▶ _Required task 1_
Answer these questions about the passage on analogies.
(a) What superficial analogy is given about a car?
(b) How many costumes does the passage say the universe dresses its systems up in?
(c) Which illness is named in the last bulleted question?

# START OF Document passage

When you make an analogy, as you know, you’re pointing out a correspondence between two things — some way of mapping the salient features of A onto the salient features of B, and vice versa.

And sometimes, “the salient features” are kinda superficial (e.g. “he looks kinda like Shaq”; “a car is like a wagon pulled by a really strong horse”). But some analogies (my favorites) point out that two different systems work kinda the same way, so that you can apply your intuitive gears-level understanding of something you’re familiar with, to figure out how a seemingly unrelated system works.

And it turns out that certain analogies come up implausibly often. It’s like the universe only knows how to build a handful of distinct systems, and in a desperate attempt to keep you entertained it just dresses them up in a hundred different costumes. Consider:

• “If I tweet this really hilarious image macro, and everybody who sees it retweets it to their followers, how many people will it reach?”

• “What’s the shortest path through this maze?”

• “If I get mono, and pass it onto the people I’m dating, and they pass it onto the people they’re dating, etc., how many people will wind up getting it because of me?”

# END OF Document passage
# START OF Exercise input

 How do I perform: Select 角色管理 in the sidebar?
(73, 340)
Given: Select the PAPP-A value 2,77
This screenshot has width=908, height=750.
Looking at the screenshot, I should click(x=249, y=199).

# END OF Exercise input

▶ _Required task 2_
Revise the listing, replacing "Select" with "Choose" wherever it occurs and leaving everything else unchanged.

▶ _Correct response 1_
(a) A car is like a wagon pulled by a really strong horse.
(b) A hundred different costumes.
(c) Mono.

▶ _Correct response 2_
 How do I perform: Choose 角色管理 in the sidebar?
(73, 340)
Given: Choose the PAPP-A value 2,77
This screenshot has width=908, height=750.
Looking at the screenshot, I should click(x=249, y=199).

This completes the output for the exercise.